Exercise details -> Can you rewrite the entries below, from the line with "Given: Open the Nye Varer menu item" through the end of the entries, as a two-column CSV with the columns instruction and response? Give one row per entry, put each field in quotation marks with line breaks turned into spaces, and leave the pictures out.

start Task input

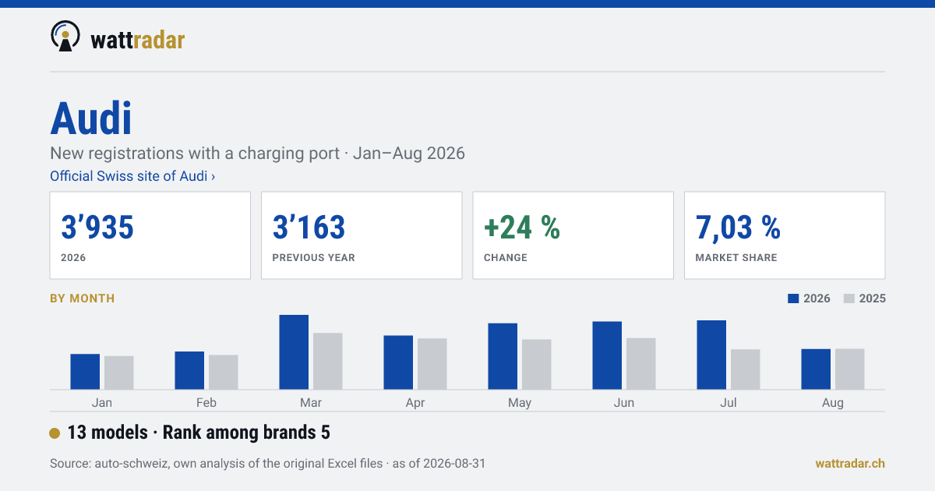Screen dimensions: 935x491
Task: Click the blue January 2026 bar
Action: [x=85, y=372]
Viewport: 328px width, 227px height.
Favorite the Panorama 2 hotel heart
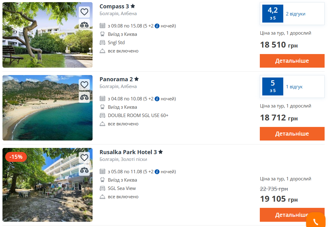coord(84,85)
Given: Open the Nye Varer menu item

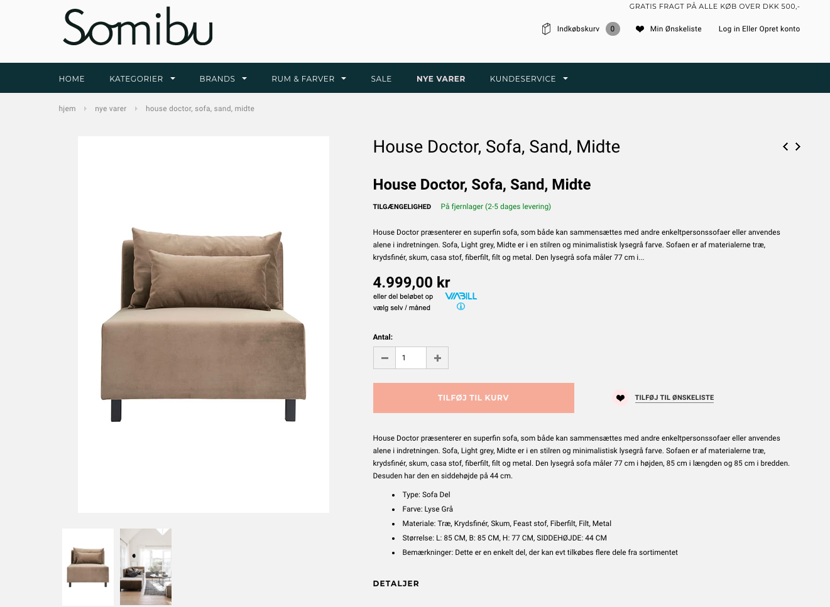Looking at the screenshot, I should coord(441,78).
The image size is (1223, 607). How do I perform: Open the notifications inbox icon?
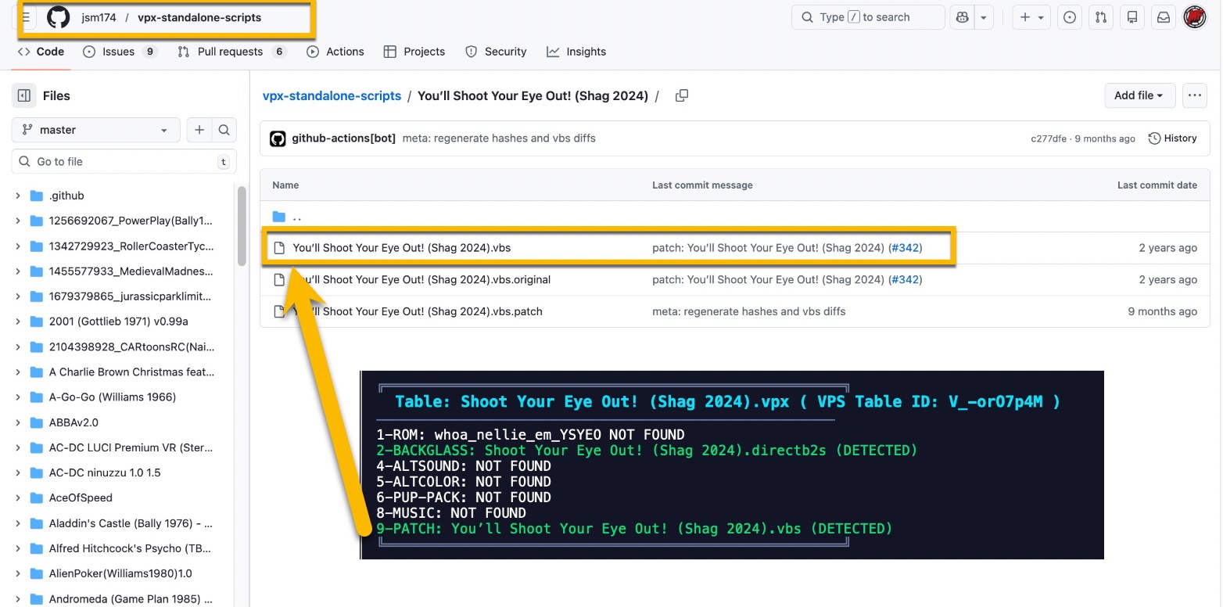(1163, 17)
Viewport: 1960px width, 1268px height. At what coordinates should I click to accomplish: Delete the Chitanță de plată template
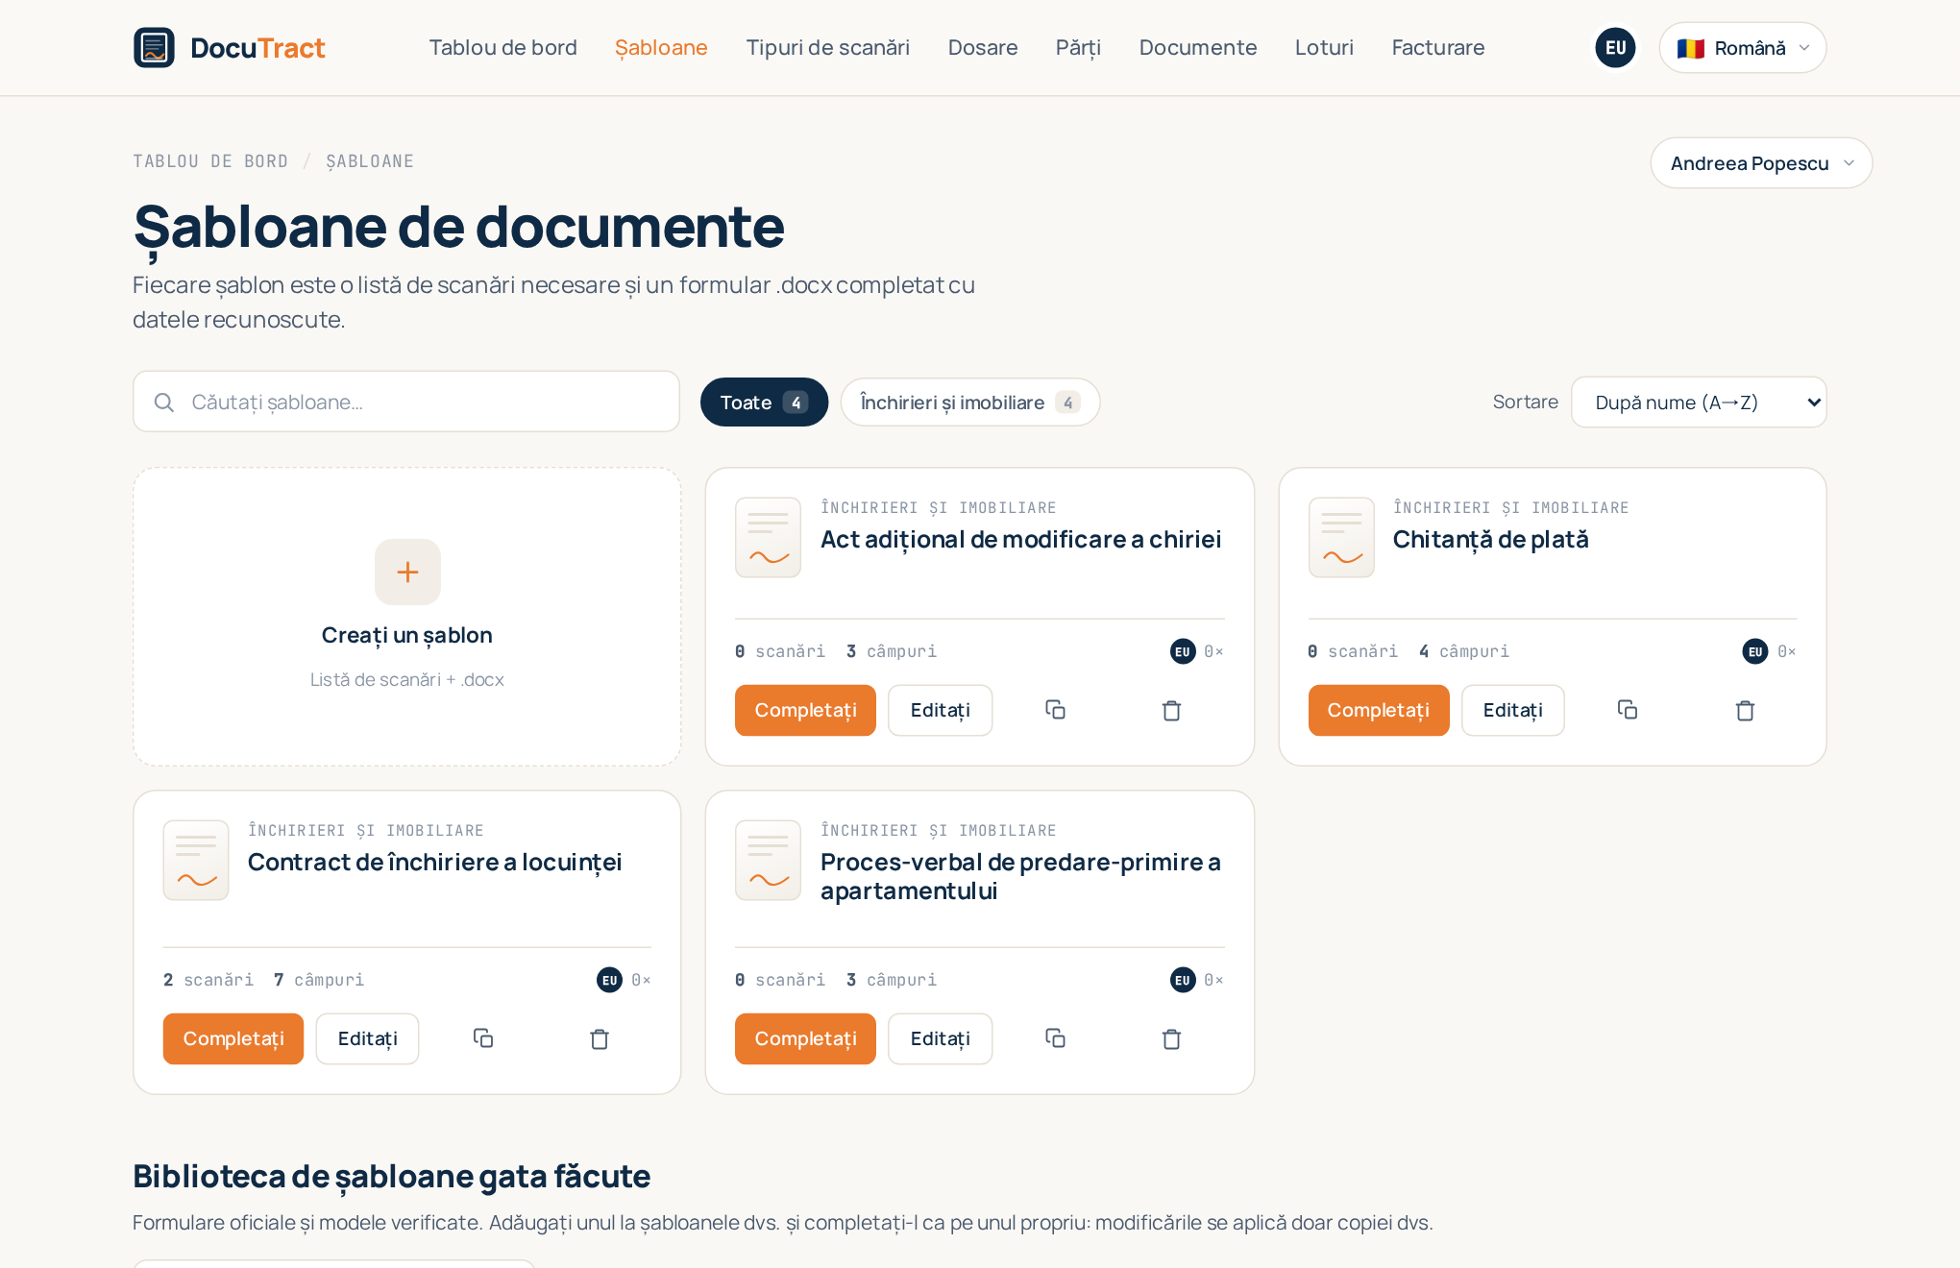pyautogui.click(x=1745, y=710)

end Task input

Solution to this exercise ->
instruction,response
"Given: Open the Nye Varer menu item","Looking at the screenshot, I should coord(441,78)."
"The image size is (1223, 607). How do I perform: Open the notifications inbox icon?","(1163, 17)"
"Viewport: 1960px width, 1268px height. At what coordinates should I click to accomplish: Delete the Chitanță de plată template","pyautogui.click(x=1745, y=710)"